Il mistero delle cose: l’arte contemporanea e il sacro secondo Massimo Recalcati

L’arte anche oggi non rinuncia a misurarsi col mistero. Ne ha parlato ieri sera, nell’Aula Magna dell’Università degli Studi di Bergamo gremita di gente, Massimo Recalcati, ancora una volta ospite della rassegna Molte Fedi Sotto Lo Stesso Cielo. La platea ha seguito affascinata la sua riflessione sull’arte contemporanea, che ha preso le mosse dal suo libro “Il mistero delle cose”, pubblicato nel 2016.

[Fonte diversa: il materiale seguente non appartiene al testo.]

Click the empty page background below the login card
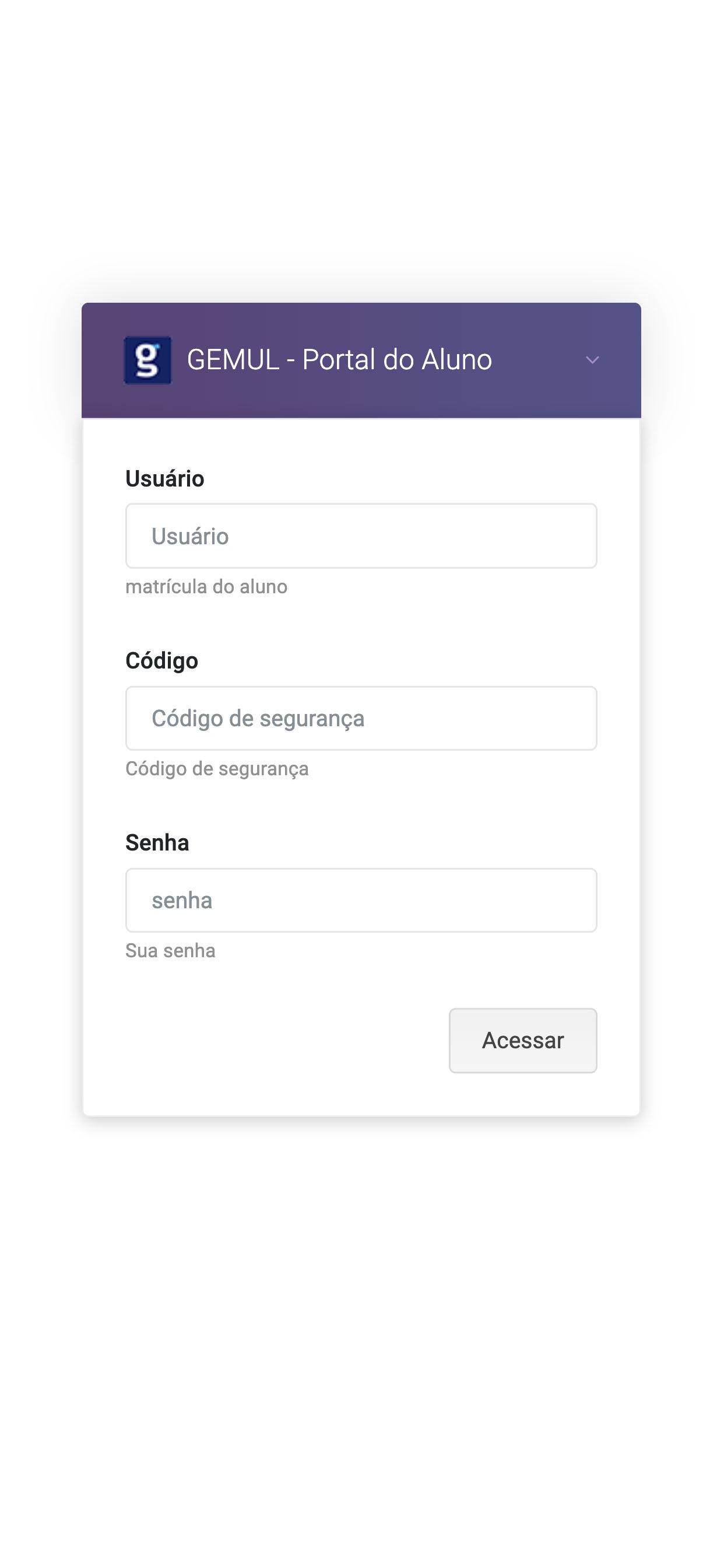This screenshot has width=724, height=1568. tap(362, 1339)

Filo rosso della riflessione dello psicanalista è stata l’evoluzione, o meglio, la rivoluzione dell’arte contemporanea nella sua relazione con l’irrappresentabile.

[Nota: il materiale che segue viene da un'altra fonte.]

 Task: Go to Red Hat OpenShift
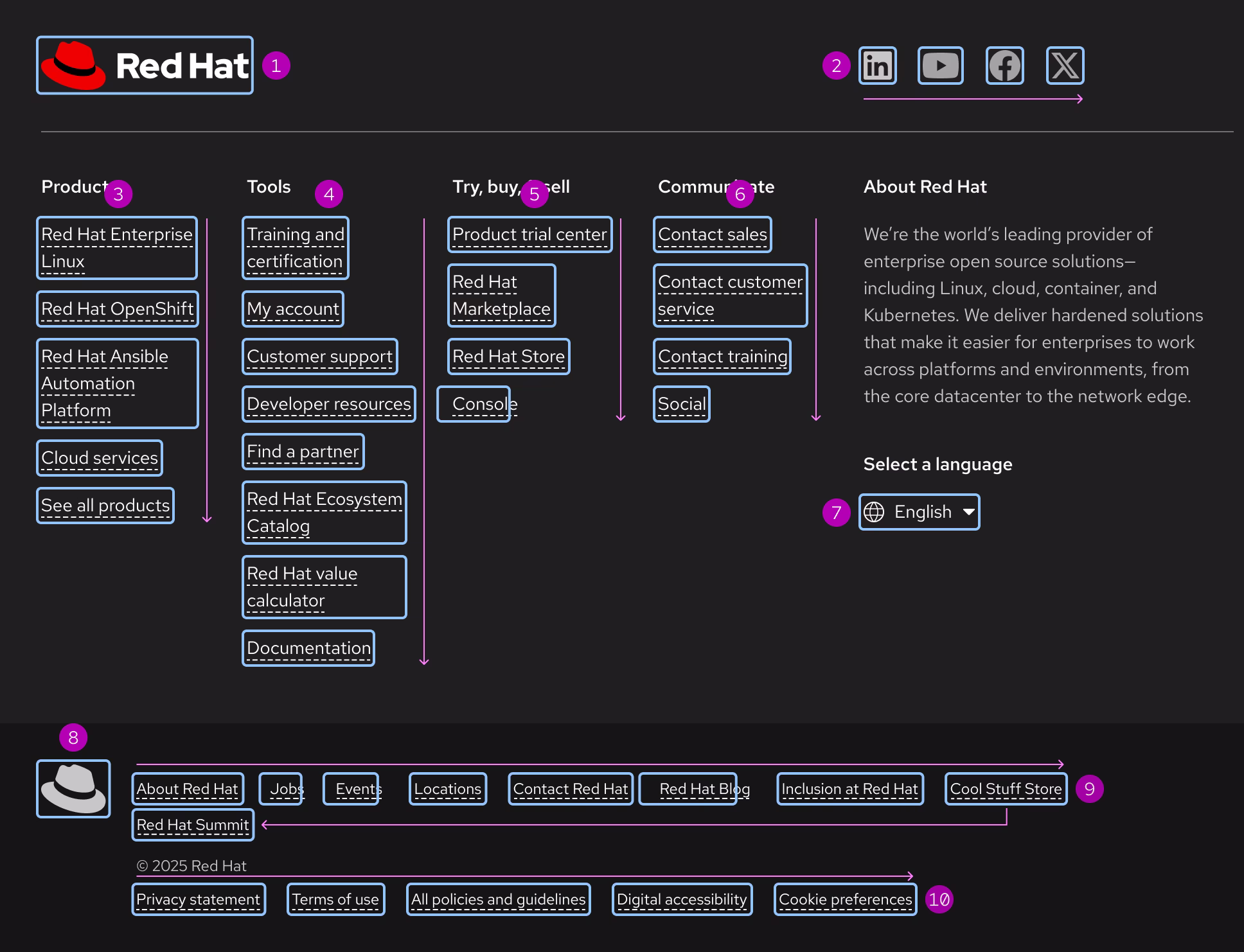click(x=117, y=309)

La riflessione di Recalcati inizia con Papa Giovanni Paolo II e la sua definizione di opera d’arte come “un ponte” in grado di tenere insieme due sponde, il visibile e l’invisibile, il finito e l’infinito, aggiunge il relatore. Il ponte che l’opera d’arte crea fra il visibile e l’invisibile è un’esperienza presente nella biografica di Recalcati fin dalla sua infanzia, quando osservava il padre scrivere e dipingere le dediche a lettere d’oro sulle corone di fiori per i morti. “Pittura che era scrittura, avveniva attorno al mistero dei misteri, la morte, il mistero senza immagine e irrappresentabile”. Riconoscendo all’opera d’arte la capacità, già identificata da Klee, di rendere visibile l’invisibile, Recalcati recupera Van Gogh e il suo desiderio di raffigurare il volto del Sacro, sacralità mai raffigurata nelle tele dell’artista olandese attraverso immagini sacre, ma piuttosto attraverso la sacralità del volto del mondo, mortale umanità dell’assoluto, perché “è attraverso il volto del Figlio, che si può vedere il volto del Padre”.

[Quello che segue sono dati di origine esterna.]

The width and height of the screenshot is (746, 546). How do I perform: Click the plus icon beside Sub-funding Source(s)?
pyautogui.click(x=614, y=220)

Recalcati dipinge nove ritratti di artisti capaci di trasformare la spiritualità immateriale dell’arte in sacra incarnazione. Burri, Pollock e Fontana sono gli artisti identificati dal relatore come coloro che hanno provocato sismi nella concezione dell’arte fino ad allora compresa, arte come finestra del pittore, padrone, sua e del mondo. Con Burri la tela perde la sua funzione di supporto dell’immagine, diventando, con i sacchi di iuta, immagine stessa. “Con Burri l’opera d’arte non è più rappresentazione del mondo, di ciò che è fuori dal mondo, ma è rappresentazione di sé stessa e della propria materialità. Burri è l’innovatore del passaggio sovversivo, colui che porta nello spazio sovrasensibile e spirituale il reale incandescente della materia. Burri sovverte cristianamente l’opera d’arte arricchendola di incarnazione spirituale”. Pollock continua l’opera sismica intrapresa da Burri rendendo l’opera d’arte libera dalla gerarchia del pittore, con l’“orizzontalizzazione” della tela, capace di mostrarsi per sé stessa. Infine, Fontana, colui che attribuisce all’opera d’arte un corpo. “Lo spazio è e ha un corpo, ferito. Ma le ferite sono condizione dell’essere umano, e nelle ferite c’è bellezza”.

Raccontando altri autori e loro opere, quali Kounellis, Vedova e Morandi, Recalcati riconosce all’arte contemporanea la bellezza di essersi spogliata della raffigurazione del sacro sulla tela ed essersi materializzata essa stessa in sacra realtà, capace di “sfondare lo spazio chiuso del quadro” e di portare con sé il messaggio che “la morte non è l’ultima parola sulla vita, perché proprio nell’opera [A lume spento, Claudio Parmiggiani, 1986], la luce che illumina la tela è quella delle stelle che continuano a brillare anche dopo la morte”.  L’arte resiste alla morte e al tempo e anche se “Morandi dipinge cose del mondo, semplice e domestiche, logore e impolverate, cose del mondo provate dal tempo e dalla caducità, sono quelle stesse cose che appaiono come sagome di eterno”.